What does 'tesadüf' mean?

İ looked at dictionaries and it say 'coincidence' so what would be difference between 'rastlantı' and 'tesadüf'?

Please someone give some examples with both word.

şimdiden teşekkürler.


----------



## saane

The turkish language has a lot of words with an arabic origin. Thats why you can find two words with the same meaning, one of them is mostly turkish and the other one is arabic or persian. In your case, tesadüf is an arabic word for coincidence, used also in turkish. 
So, there are basically the same, synonyms.


----------



## FlyingBird

But which one is more used?

Also what 'tesadüf etmek' mean?

Some sentences as example are very welcome.


----------



## FlyingBird

FlyingBird said:


> But which one is more used?
> 
> Also what 'tesadüf etmek' mean?
> 
> Some sentences as example are very welcome.


Kimse?


----------



## Muttaki

When origins are considered 'tesadüf' is from Arabic and 'rastlantı' from Persian.


----------



## FlyingBird

Muttaki said:


> When origins are considered 'tesadüf' is from Arabic and 'rastlantı' from Persian.


Tamam, tesadüf etmek ne demek? Tesadüf etmek ile ilgili birkaç örnek verir misiniz lütfen?

*'İ found money in the street by coincidence' *cümlesini nasıl çevirirdiniz?


----------



## Muttaki

Şöyle çevirirdim: Yolda tesadüfen para buldum.

"Tesadüfen" is the adverb form. Like saying 'by coincidence'. You would say: "Tesadüfen karşılaştık", meaning "We met by coincidence/chance".

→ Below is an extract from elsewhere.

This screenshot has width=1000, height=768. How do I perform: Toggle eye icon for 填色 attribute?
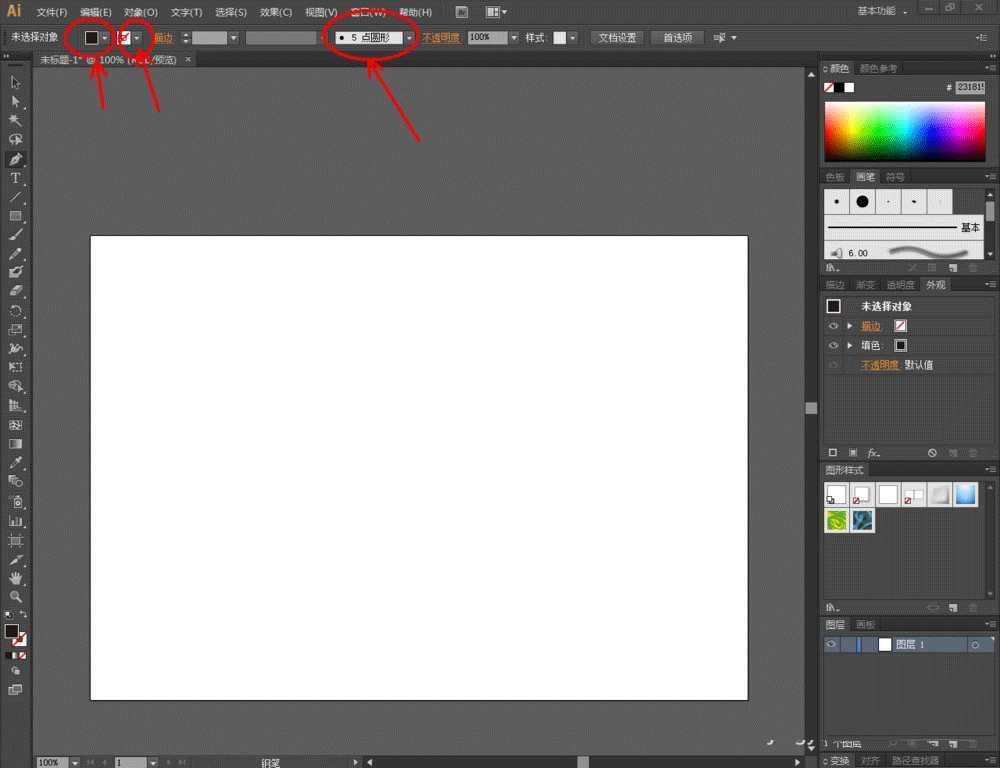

I am not sure about "tesadüf etmek". But it sounds more appropriate rather to use "rastlamak". But note that if you say "Yolda paraya rastladım" it would sound really weird. Perhaps this is because of the fact that what you would encounter going in the street would mostly be a human being. But still you could say for instance "Kitabı okurken şu kelimeye rastladım" meaning "I encountered this word as I was reading the book".

One last thing is that it is same thing to say "Tesadüfen onunla karşılaştım" and "Ona rastladım".


----------



## FlyingBird

Yardım ettiğiniz için çok teşekkür ediyorum.


----------